Current applications
Types of IVUS Imaging and Basics of Image Interpretation
As introduced in the preceding chapter, there are multiple IVUS imaging modes currently available, each providing valuable information about the vascular segment of interest. Gray-scale imaging, serving as the foundation technology, allows for visualization of the vessel wall and delineation of its three layers, so that vessel dimensions and remodeling can be assessed. Lesion severity; eccentricity; gross compositional and topographic features, such as presence, extent, and depth of calcification; and presence of dissections can all be determined as well. IVUS imaging fundamentally relies on the ability to distinguish adjacent tissue planes and tissue types on the basis of differences in acoustic signature. Muscular arteries such as those in the coronary tree typically display a trilayer appearance. The intima appears as a thin white stripe closest to the lumen. The central layer is the smooth muscle of the media, which appears echolucent (black); and the outer layer is collagen-rich, echodense adventitia, which is white and has a characteristic onionskin appearance. Plaque in a diseased vessel is confluent with the intima, and connective tissue surrounding a vessel is as echoreflective as the adventitia; therefore, distinct boundaries are not visualized in either case (between intima and plaque, or between adventitia and connective tissue) ( Fig. 18.1 ). The addition of nondirectional, color flow imaging (ChromaFlo, Volcano Corp., Rancho Cordova, Calif.) to gray-scale IVUS provides real-time information regarding blood flow within the vessel. This helps further delineate dissection planes, identify side branches and aids in evaluations of percutaneous coronary intervention (PCI) results and device deployment (i.e., stent strut apposition).

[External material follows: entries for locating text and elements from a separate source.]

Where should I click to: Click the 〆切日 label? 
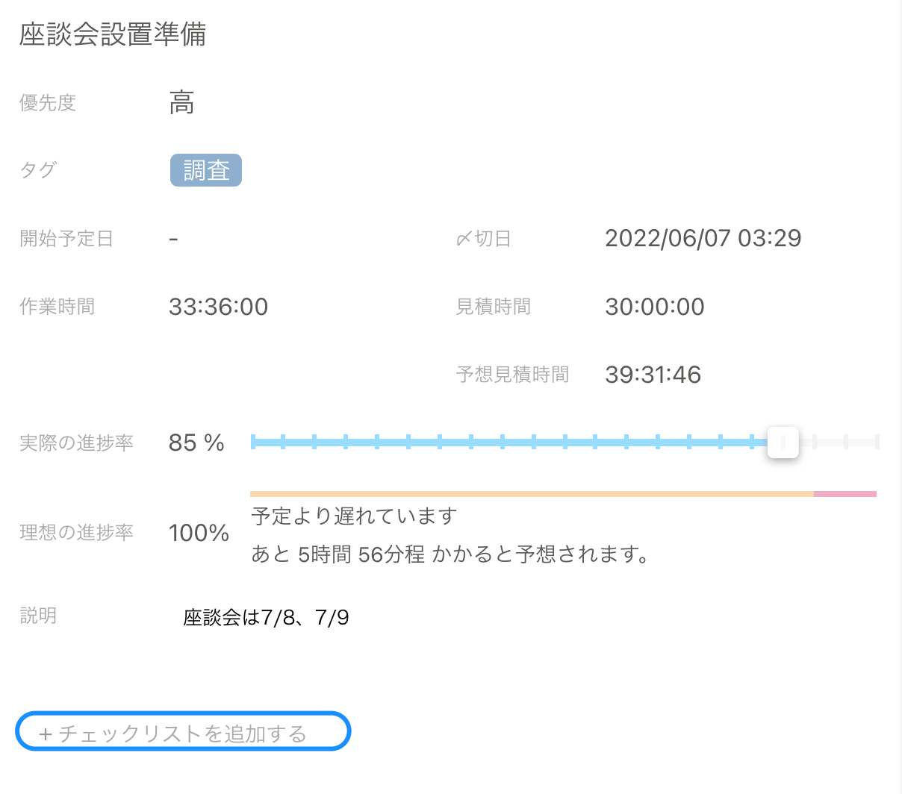(483, 238)
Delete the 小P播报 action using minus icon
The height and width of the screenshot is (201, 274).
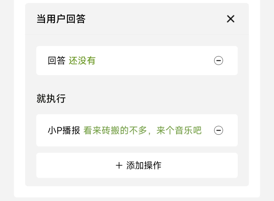[x=218, y=130]
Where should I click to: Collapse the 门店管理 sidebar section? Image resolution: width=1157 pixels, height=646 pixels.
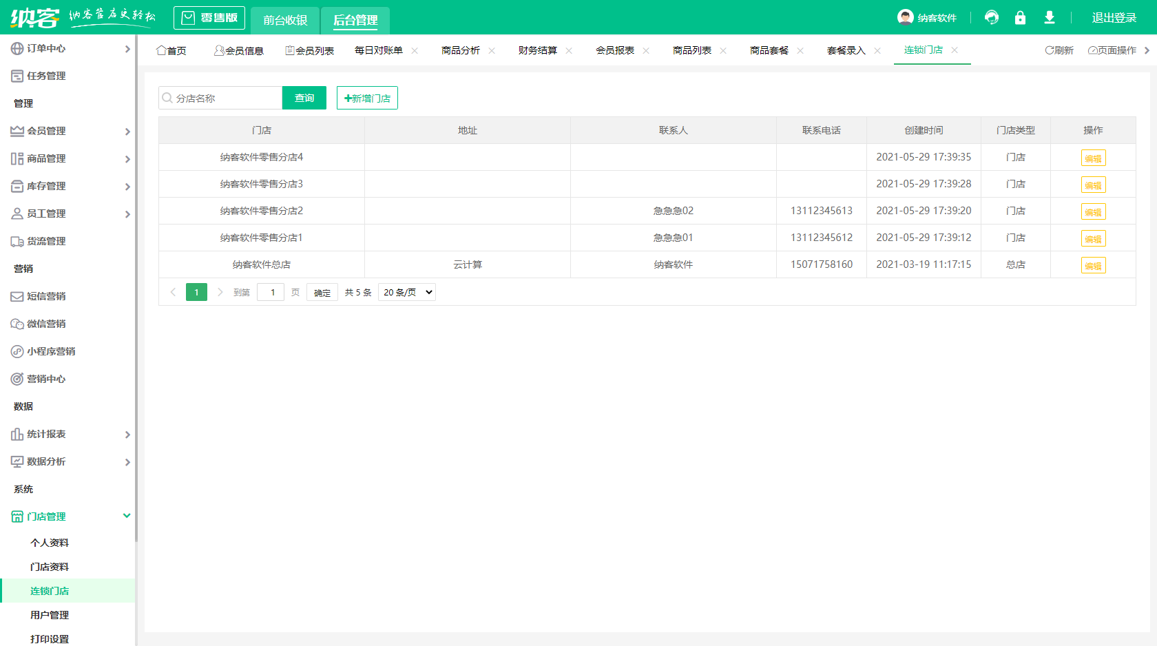126,516
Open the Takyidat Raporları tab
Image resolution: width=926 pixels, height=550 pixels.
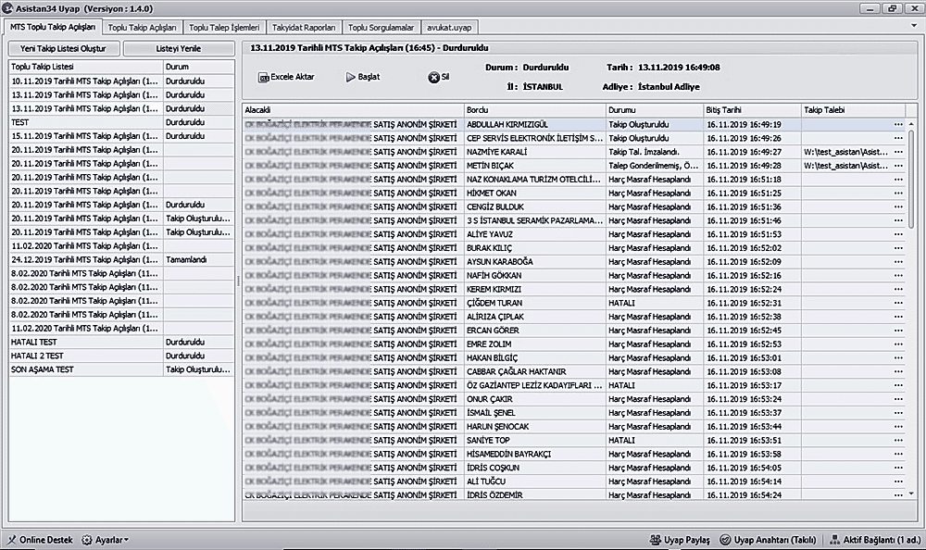point(304,28)
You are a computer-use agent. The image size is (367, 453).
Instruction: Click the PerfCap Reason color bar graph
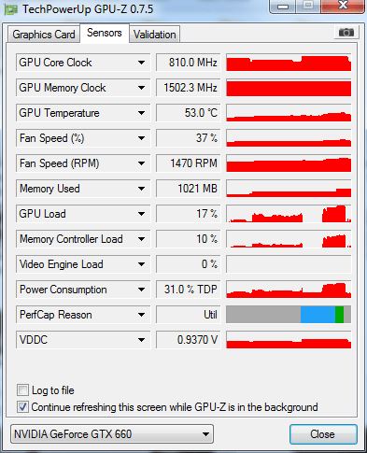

Additionally, this application also helps distinguish blood speckle from soft plaque, thrombus, and other tissues and materials ( Fig. 18.2 ). Virtual Histology (Volcano Corp., Rancho Cordova, Calif.) and iMAP (Boston Scientific, Natick, Mass.) can be used to evaluate lesion composition, differentiating between fibrous and fibrofatty tissue, necrotic core, and dense calcium ( Fig. 17.4 ; also illustrated in the preceding chapter).